**Collected data:**
- Opening Delimiter -

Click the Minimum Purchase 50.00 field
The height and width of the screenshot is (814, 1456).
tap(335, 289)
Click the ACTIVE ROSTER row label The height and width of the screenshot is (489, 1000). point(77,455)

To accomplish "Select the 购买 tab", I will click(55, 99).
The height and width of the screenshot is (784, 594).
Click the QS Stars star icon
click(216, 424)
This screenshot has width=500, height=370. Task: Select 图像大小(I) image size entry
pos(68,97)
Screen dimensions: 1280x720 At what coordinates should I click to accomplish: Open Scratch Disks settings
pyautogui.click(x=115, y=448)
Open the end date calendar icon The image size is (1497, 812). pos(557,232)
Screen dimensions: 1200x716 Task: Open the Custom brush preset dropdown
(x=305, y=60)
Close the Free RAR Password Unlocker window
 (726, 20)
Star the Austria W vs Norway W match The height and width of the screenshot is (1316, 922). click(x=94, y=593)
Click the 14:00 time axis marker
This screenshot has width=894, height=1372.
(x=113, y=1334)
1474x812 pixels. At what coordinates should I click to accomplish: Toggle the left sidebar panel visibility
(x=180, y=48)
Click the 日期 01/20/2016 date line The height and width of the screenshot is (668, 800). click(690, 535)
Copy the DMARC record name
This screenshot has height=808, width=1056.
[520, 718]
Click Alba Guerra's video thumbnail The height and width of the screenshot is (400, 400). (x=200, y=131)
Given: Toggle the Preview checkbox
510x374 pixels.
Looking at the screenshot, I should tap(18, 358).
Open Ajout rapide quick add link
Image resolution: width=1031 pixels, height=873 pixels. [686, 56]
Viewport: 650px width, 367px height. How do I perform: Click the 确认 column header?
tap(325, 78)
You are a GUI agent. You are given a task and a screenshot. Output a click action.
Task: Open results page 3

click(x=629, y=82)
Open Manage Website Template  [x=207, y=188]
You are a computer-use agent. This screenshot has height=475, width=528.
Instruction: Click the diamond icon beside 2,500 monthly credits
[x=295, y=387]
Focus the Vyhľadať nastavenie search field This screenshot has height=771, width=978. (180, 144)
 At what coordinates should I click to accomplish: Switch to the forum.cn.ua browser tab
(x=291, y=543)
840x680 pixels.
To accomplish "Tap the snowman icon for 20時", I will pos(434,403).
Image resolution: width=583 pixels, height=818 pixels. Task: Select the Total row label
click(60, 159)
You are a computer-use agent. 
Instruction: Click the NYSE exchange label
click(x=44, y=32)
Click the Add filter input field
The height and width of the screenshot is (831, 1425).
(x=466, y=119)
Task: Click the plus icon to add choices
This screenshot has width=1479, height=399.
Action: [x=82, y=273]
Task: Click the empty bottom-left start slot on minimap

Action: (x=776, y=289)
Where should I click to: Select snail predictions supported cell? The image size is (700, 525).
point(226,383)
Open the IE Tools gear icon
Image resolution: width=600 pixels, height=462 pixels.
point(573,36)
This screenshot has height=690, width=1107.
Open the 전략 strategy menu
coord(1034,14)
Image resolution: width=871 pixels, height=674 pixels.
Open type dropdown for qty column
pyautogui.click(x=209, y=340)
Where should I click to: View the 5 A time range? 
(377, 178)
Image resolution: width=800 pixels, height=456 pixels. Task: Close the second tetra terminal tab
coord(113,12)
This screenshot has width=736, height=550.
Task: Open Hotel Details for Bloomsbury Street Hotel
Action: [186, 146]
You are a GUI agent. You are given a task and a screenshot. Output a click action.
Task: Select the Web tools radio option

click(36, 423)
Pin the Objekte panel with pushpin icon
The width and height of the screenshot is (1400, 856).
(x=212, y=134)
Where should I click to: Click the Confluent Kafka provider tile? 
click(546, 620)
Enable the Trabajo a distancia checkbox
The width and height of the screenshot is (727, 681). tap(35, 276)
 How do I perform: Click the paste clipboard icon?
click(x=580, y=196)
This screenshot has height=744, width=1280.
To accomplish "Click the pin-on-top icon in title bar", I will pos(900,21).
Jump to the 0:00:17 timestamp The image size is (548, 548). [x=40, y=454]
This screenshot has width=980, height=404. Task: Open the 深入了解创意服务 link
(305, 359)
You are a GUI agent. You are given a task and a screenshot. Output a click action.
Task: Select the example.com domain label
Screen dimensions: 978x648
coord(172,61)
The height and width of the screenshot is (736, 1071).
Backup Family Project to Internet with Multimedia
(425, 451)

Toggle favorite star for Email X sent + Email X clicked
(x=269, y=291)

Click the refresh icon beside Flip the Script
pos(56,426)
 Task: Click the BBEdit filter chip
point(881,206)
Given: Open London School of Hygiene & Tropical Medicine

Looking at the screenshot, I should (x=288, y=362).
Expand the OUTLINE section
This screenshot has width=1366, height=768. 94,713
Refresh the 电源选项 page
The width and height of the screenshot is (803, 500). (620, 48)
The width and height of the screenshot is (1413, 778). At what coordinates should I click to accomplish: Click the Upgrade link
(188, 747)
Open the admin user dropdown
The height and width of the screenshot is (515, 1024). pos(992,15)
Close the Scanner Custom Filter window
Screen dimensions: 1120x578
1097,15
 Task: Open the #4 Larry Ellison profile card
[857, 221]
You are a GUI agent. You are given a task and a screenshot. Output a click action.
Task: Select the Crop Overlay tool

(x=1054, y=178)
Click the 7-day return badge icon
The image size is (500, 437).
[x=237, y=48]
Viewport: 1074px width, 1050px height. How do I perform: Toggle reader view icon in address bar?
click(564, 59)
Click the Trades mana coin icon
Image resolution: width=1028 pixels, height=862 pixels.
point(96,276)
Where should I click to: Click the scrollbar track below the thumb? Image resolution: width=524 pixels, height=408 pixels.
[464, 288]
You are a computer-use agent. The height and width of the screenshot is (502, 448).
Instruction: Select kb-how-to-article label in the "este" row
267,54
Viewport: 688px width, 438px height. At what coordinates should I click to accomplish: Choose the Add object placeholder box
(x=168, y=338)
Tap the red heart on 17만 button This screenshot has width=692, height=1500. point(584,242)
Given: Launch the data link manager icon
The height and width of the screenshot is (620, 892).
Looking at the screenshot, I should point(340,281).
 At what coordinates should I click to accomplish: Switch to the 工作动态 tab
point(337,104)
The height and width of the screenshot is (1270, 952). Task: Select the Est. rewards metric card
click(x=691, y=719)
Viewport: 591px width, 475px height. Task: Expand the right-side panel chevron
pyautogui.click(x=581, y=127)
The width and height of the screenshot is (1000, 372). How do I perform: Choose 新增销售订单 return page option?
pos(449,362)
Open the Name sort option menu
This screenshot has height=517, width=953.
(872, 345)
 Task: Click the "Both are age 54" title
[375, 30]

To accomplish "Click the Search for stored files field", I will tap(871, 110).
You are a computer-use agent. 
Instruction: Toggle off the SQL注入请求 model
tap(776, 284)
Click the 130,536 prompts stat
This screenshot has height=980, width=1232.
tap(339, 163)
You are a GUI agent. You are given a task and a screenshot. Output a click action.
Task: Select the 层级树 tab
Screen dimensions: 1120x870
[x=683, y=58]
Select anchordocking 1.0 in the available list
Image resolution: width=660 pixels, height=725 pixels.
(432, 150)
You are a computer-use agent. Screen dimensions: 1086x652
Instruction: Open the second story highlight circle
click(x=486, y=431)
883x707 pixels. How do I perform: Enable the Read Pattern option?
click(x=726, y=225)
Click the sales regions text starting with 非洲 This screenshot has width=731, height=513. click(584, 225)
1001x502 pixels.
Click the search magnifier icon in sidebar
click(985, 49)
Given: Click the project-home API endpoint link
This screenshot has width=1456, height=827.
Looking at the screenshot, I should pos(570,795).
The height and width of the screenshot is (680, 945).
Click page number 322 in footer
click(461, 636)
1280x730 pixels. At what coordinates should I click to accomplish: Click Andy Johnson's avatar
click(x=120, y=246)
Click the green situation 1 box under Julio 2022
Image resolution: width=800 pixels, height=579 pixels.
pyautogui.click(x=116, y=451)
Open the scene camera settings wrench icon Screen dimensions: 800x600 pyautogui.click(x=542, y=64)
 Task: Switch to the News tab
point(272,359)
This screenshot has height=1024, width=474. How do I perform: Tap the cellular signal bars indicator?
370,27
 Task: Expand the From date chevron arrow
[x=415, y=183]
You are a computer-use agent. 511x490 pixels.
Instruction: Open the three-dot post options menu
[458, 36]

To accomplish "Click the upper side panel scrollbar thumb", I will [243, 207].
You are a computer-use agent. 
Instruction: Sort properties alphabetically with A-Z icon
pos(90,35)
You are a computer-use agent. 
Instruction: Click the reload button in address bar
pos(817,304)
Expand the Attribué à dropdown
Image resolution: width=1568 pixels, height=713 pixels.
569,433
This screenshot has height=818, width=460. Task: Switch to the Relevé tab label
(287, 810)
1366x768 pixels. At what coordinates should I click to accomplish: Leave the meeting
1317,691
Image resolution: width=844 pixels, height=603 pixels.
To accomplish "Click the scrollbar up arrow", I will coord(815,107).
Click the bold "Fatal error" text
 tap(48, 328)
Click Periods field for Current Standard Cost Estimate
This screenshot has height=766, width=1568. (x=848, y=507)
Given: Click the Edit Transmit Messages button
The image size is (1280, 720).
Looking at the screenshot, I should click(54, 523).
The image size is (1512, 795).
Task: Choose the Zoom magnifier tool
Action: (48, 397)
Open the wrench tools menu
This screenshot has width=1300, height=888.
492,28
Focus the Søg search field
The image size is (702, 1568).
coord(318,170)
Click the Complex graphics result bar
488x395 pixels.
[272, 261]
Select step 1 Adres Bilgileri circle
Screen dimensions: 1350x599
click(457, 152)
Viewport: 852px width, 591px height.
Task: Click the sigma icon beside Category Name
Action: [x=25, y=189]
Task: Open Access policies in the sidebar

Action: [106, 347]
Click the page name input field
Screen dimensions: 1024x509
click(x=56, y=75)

- Closing Delimiter -

**Exercise aim:**
The lines needed are the ones from the first line of the entries through the line that contains "Focus the Vyhľadať", given again without any change.

**Solution to this problem:**
Click the Minimum Purchase 50.00 field
The height and width of the screenshot is (814, 1456).
tap(335, 289)
Click the ACTIVE ROSTER row label The height and width of the screenshot is (489, 1000). point(77,455)

To accomplish "Select the 购买 tab", I will click(55, 99).
The height and width of the screenshot is (784, 594).
Click the QS Stars star icon
click(216, 424)
This screenshot has width=500, height=370. Task: Select 图像大小(I) image size entry
pos(68,97)
Screen dimensions: 1280x720 At what coordinates should I click to accomplish: Open Scratch Disks settings
pyautogui.click(x=115, y=448)
Open the end date calendar icon The image size is (1497, 812). pos(557,232)
Screen dimensions: 1200x716 Task: Open the Custom brush preset dropdown
(x=305, y=60)
Close the Free RAR Password Unlocker window
 (726, 20)
Star the Austria W vs Norway W match The height and width of the screenshot is (1316, 922). click(x=94, y=593)
Click the 14:00 time axis marker
This screenshot has width=894, height=1372.
(x=113, y=1334)
1474x812 pixels. At what coordinates should I click to accomplish: Toggle the left sidebar panel visibility
(x=180, y=48)
Click the 日期 01/20/2016 date line The height and width of the screenshot is (668, 800). click(690, 535)
Copy the DMARC record name
This screenshot has height=808, width=1056.
[520, 718]
Click Alba Guerra's video thumbnail The height and width of the screenshot is (400, 400). (x=200, y=131)
Given: Toggle the Preview checkbox
510x374 pixels.
Looking at the screenshot, I should tap(18, 358).
Open Ajout rapide quick add link
Image resolution: width=1031 pixels, height=873 pixels. [686, 56]
Viewport: 650px width, 367px height. How do I perform: Click the 确认 column header?
tap(325, 78)
You are a GUI agent. You are given a task and a screenshot. Output a click action.
Task: Open results page 3

click(x=629, y=82)
Open Manage Website Template  [x=207, y=188]
You are a computer-use agent. This screenshot has height=475, width=528.
Instruction: Click the diamond icon beside 2,500 monthly credits
[x=295, y=387]
Focus the Vyhľadať nastavenie search field This screenshot has height=771, width=978. (180, 144)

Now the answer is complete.